### WORK REQUEST
Using the records below, filter for lines that contain the string "Policy" and copy them out.

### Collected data

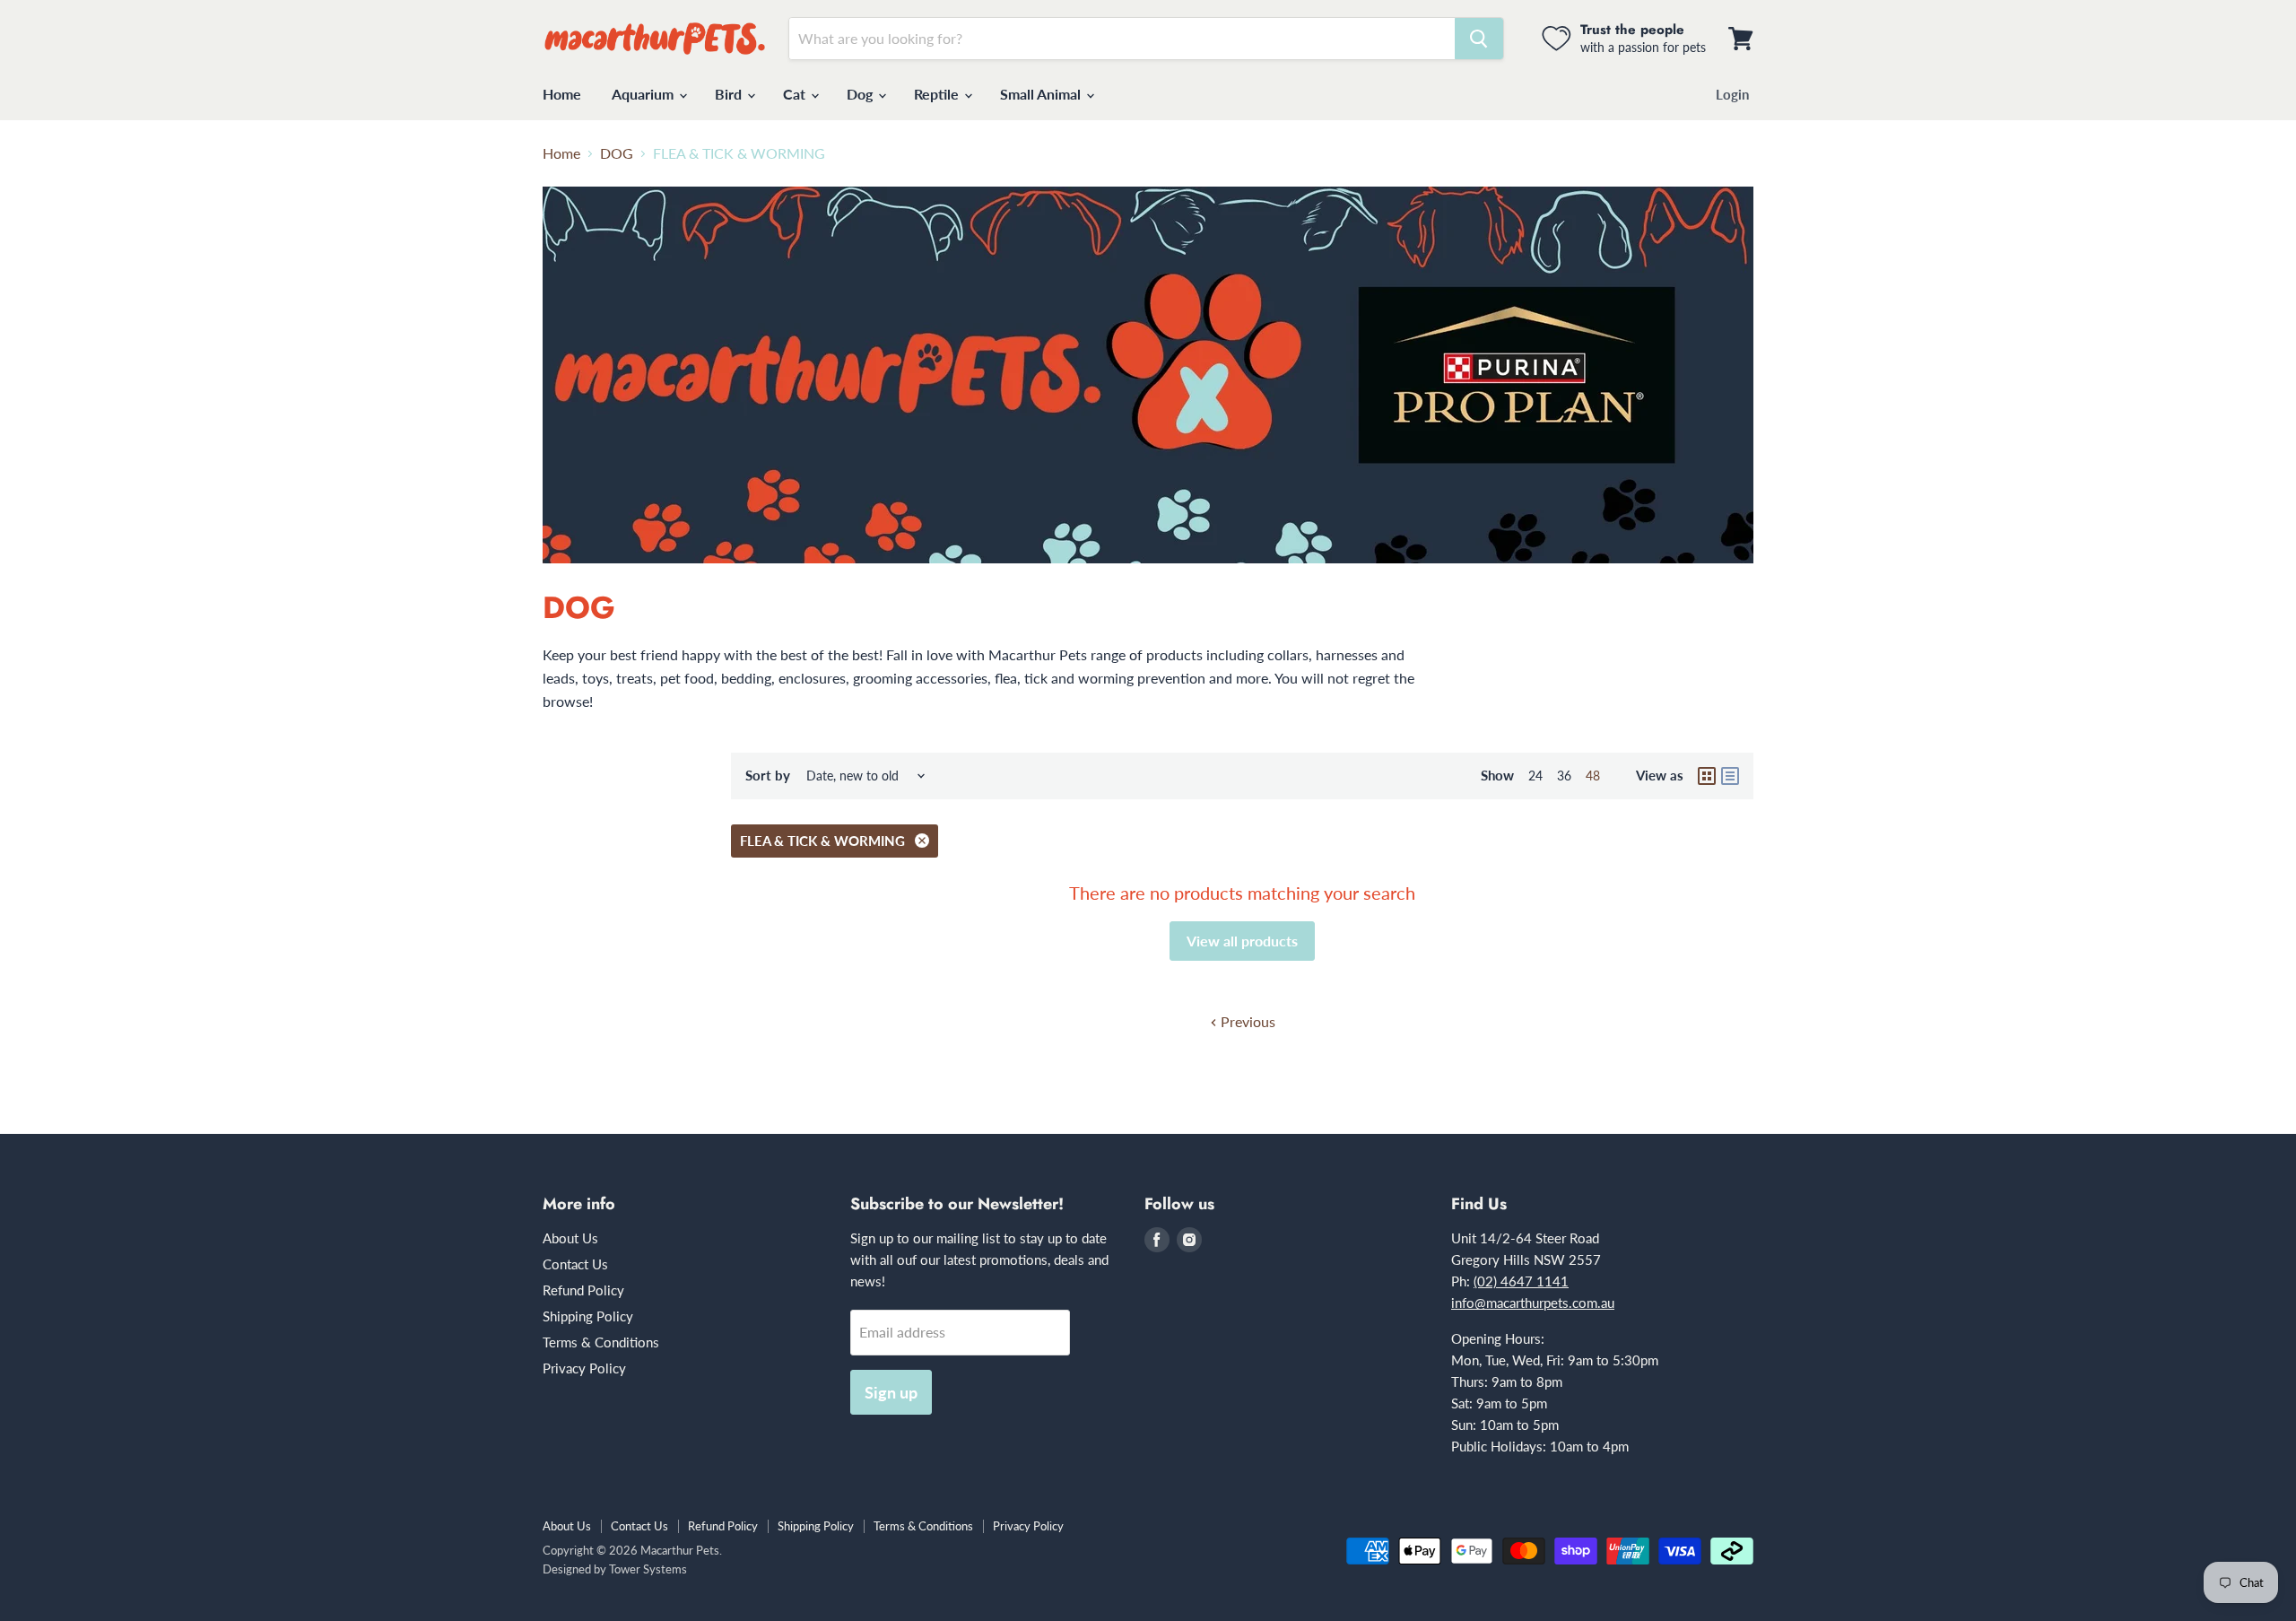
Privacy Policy (584, 1368)
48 (1593, 775)
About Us (570, 1238)
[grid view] (1707, 776)
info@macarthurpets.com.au (1532, 1302)
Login (1732, 94)
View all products (1242, 940)
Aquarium (644, 93)
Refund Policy (583, 1290)
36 (1564, 775)
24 (1535, 775)
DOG (616, 153)
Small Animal (1042, 93)
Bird (730, 93)
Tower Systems (648, 1569)
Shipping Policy (588, 1316)
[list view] (1730, 776)
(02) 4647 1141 (1521, 1281)
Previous (1246, 1021)
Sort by (767, 775)
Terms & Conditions (601, 1342)
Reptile (938, 93)
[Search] (1479, 38)
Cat (796, 93)
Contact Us (575, 1264)
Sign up (891, 1392)
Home (562, 93)
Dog (861, 93)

### RESPONSE TO THE TASK
Privacy Policy (584, 1368)
Refund Policy (583, 1290)
Shipping Policy (588, 1316)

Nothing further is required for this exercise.